▶ **Data for this task**:
- - -

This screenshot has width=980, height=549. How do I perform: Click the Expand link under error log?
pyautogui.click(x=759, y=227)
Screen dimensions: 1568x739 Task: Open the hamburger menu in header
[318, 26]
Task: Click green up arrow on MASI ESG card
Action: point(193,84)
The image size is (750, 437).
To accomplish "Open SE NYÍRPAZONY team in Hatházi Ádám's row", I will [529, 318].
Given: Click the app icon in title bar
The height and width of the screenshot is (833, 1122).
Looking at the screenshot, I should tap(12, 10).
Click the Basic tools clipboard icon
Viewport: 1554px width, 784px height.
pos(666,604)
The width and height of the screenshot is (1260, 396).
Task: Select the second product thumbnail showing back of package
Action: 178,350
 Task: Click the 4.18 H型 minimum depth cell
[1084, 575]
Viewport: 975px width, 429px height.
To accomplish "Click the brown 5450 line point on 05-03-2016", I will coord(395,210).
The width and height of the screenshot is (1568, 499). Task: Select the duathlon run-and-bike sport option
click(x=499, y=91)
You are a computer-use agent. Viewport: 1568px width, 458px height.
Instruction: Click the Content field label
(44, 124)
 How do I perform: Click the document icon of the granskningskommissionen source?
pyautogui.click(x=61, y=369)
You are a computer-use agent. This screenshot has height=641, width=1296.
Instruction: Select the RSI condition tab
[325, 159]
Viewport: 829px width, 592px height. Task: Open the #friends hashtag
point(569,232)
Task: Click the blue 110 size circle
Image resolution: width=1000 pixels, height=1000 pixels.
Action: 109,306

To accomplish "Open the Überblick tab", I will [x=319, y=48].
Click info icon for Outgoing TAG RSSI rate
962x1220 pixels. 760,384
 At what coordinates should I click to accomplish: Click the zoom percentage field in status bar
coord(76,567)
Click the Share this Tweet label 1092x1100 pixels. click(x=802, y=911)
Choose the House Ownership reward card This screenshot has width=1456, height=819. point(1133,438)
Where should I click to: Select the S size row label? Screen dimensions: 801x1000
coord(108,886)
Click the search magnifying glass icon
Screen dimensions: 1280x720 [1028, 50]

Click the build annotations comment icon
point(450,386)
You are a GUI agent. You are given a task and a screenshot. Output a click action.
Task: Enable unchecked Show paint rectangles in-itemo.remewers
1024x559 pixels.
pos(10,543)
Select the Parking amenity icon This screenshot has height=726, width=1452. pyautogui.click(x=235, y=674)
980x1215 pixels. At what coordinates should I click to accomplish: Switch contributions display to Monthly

- - -

▶ **Exercise objective**:
Each line above should be copied exactly, with no line missing.

▶ **Output for this task**:
This screenshot has width=980, height=549. How do I perform: Click the Expand link under error log?
pyautogui.click(x=759, y=227)
Screen dimensions: 1568x739 Task: Open the hamburger menu in header
[318, 26]
Task: Click green up arrow on MASI ESG card
Action: point(193,84)
The image size is (750, 437).
To accomplish "Open SE NYÍRPAZONY team in Hatházi Ádám's row", I will [529, 318].
Given: Click the app icon in title bar
The height and width of the screenshot is (833, 1122).
Looking at the screenshot, I should tap(12, 10).
Click the Basic tools clipboard icon
Viewport: 1554px width, 784px height.
pos(666,604)
The width and height of the screenshot is (1260, 396).
Task: Select the second product thumbnail showing back of package
Action: 178,350
 Task: Click the 4.18 H型 minimum depth cell
[1084, 575]
Viewport: 975px width, 429px height.
To accomplish "Click the brown 5450 line point on 05-03-2016", I will coord(395,210).
The width and height of the screenshot is (1568, 499). Task: Select the duathlon run-and-bike sport option
click(x=499, y=91)
You are a computer-use agent. Viewport: 1568px width, 458px height.
Instruction: Click the Content field label
(44, 124)
 How do I perform: Click the document icon of the granskningskommissionen source?
pyautogui.click(x=61, y=369)
You are a computer-use agent. This screenshot has height=641, width=1296.
Instruction: Select the RSI condition tab
[325, 159]
Viewport: 829px width, 592px height. Task: Open the #friends hashtag
point(569,232)
Task: Click the blue 110 size circle
Image resolution: width=1000 pixels, height=1000 pixels.
Action: 109,306

To accomplish "Open the Überblick tab", I will [x=319, y=48].
Click info icon for Outgoing TAG RSSI rate
962x1220 pixels. 760,384
 At what coordinates should I click to accomplish: Click the zoom percentage field in status bar
coord(76,567)
Click the Share this Tweet label 1092x1100 pixels. click(x=802, y=911)
Choose the House Ownership reward card This screenshot has width=1456, height=819. point(1133,438)
Where should I click to: Select the S size row label? Screen dimensions: 801x1000
coord(108,886)
Click the search magnifying glass icon
Screen dimensions: 1280x720 [1028, 50]

Click the build annotations comment icon
point(450,386)
You are a GUI agent. You are given a task and a screenshot. Output a click action.
Task: Enable unchecked Show paint rectangles in-itemo.remewers
1024x559 pixels.
pos(10,543)
Select the Parking amenity icon This screenshot has height=726, width=1452. pyautogui.click(x=235, y=674)
980x1215 pixels. At what coordinates should I click to accomplish: Switch contributions display to Monthly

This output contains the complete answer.